The Supreme Court denied President Trump’s desire to put a citizenship question on the census, but they didn’t reject his authority to do so.
They rejected Wilbir Ross’ and Steve Bannon’s argument from two years ago. It appears that Ross and Bannon got too clever and tried to hoodwink the bureaucracy with the census question.
They did a disservice to the President in the process because Trump has the authority and he could have just issued an executive order from day 1.
This is exactly what he is considering right now. Many people think if the President just asserts this authority without Bannon’s and Ross’ spurious reasons, Trump will win in the Supreme Court.
The Axios reported that President Trump is considering an executive order to try to move forward with a citizenship question on the 2020 census, top sources tell Jonathan Swan and me.
“We didn’t come this far just to throw in the towel,” said a senior administration official with direct knowledge of the conversations.
Administration lawyers are exploring various legal options.
A senior legal source said: “The administration is considering the appropriateness of an executive order that would address the constitutional need for the citizenship question to be included in the 2020 census.”
It’s fair to mention that there is considerable skepticism within the administration that an executive order would succeed.

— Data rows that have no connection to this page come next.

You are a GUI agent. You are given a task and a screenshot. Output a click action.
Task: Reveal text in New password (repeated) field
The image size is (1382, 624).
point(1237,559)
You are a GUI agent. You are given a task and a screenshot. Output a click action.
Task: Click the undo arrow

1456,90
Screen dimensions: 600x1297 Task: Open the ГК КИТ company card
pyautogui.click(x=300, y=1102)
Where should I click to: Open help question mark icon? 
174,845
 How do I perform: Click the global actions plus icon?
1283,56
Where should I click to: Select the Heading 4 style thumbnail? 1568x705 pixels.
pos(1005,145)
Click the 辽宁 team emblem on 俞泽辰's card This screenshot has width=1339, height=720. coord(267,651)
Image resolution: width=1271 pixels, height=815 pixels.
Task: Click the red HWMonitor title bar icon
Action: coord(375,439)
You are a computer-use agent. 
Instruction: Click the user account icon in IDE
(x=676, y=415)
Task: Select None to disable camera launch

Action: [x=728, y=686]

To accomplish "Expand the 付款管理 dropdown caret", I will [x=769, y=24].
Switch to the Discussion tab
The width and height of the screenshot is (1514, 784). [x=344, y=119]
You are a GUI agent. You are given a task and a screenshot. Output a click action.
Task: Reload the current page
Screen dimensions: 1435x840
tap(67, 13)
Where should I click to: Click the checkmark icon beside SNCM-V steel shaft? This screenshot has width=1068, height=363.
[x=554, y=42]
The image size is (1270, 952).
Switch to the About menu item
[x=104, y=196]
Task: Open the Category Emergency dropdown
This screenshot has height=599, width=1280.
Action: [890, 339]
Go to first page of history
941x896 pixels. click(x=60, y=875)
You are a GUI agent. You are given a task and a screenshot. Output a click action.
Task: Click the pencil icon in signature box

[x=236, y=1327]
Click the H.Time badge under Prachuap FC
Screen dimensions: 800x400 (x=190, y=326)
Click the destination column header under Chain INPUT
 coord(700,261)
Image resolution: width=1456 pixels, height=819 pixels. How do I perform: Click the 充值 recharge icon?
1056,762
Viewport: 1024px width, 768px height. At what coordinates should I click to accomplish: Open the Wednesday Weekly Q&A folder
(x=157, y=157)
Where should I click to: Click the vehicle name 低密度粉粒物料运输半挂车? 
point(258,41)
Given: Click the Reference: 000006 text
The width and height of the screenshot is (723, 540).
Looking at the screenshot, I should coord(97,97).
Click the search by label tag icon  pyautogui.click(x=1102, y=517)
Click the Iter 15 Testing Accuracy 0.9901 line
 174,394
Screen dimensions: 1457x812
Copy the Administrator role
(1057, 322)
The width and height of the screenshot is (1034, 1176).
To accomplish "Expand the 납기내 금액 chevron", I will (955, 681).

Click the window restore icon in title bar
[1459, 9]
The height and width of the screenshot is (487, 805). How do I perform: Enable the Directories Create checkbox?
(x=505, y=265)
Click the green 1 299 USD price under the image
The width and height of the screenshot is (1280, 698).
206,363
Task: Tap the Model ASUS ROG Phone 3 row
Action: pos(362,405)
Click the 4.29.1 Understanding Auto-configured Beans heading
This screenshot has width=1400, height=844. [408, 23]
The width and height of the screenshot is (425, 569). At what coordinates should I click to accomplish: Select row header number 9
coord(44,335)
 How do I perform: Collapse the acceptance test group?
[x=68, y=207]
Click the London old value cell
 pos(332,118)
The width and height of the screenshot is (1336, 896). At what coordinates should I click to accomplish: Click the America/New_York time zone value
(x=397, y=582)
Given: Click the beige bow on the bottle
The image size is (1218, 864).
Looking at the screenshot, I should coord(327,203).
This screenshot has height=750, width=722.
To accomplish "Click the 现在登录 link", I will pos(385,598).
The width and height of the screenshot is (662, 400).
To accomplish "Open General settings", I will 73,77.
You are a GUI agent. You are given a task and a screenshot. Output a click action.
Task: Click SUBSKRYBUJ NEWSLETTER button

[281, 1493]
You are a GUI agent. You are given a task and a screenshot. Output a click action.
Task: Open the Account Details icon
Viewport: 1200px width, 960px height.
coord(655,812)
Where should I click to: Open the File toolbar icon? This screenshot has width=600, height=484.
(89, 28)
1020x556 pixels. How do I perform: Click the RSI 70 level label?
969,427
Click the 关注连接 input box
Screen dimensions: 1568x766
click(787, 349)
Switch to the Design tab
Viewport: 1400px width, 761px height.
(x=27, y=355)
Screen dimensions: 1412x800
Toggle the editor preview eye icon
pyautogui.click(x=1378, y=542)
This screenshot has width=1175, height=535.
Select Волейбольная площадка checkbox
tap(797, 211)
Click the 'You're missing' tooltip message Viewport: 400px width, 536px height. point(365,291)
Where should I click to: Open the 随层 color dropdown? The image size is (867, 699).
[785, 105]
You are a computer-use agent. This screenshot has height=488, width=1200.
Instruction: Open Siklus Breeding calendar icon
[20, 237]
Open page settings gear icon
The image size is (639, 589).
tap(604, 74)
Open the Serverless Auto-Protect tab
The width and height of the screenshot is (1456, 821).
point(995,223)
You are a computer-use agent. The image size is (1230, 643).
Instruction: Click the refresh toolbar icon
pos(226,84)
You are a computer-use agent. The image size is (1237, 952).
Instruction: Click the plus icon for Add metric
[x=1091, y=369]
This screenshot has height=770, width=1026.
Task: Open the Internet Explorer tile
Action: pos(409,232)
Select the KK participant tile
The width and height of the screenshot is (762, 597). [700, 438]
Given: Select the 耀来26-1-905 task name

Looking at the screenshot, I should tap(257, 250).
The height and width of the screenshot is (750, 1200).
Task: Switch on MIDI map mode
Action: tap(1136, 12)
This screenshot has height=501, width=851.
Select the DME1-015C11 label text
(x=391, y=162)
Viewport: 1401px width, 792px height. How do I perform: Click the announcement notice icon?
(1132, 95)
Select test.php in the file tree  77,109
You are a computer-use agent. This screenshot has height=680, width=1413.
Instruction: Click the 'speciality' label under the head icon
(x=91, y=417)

Why this matters: President Trump’s insistence on pushing ahead with the question, potentially without doing the legwork the Supreme Court called for, reflects his expansive view of executive power.
A source familiar with some of the administration’s internal deliberations said: “I think that there’s a good argument to be made that even though the president may lose in litigation at the end of the day, going through that process ultimately makes it clear that it’s the chief justice, and not the Executive Branch, that bears responsibility for that unfortunate outcome.”
“If the president of the United States were to issue an executive order, supported by his full Article II powers, directing that the citizenship question be included in the 2020 census, I believe the Supreme Court would affirm the constitutional power of the president to include the citizenship question in the census.” Former federal judge J. Michael Luttig, who has longtime ties to officials in the administration, told Axios.
How we got here: last week the Supreme Court voted to block a census question that asks: “Is this person a citizen of the United States?”
But it gave the administration an opening to try again, if it could come up with a more persuasive argument about why it was adding the question.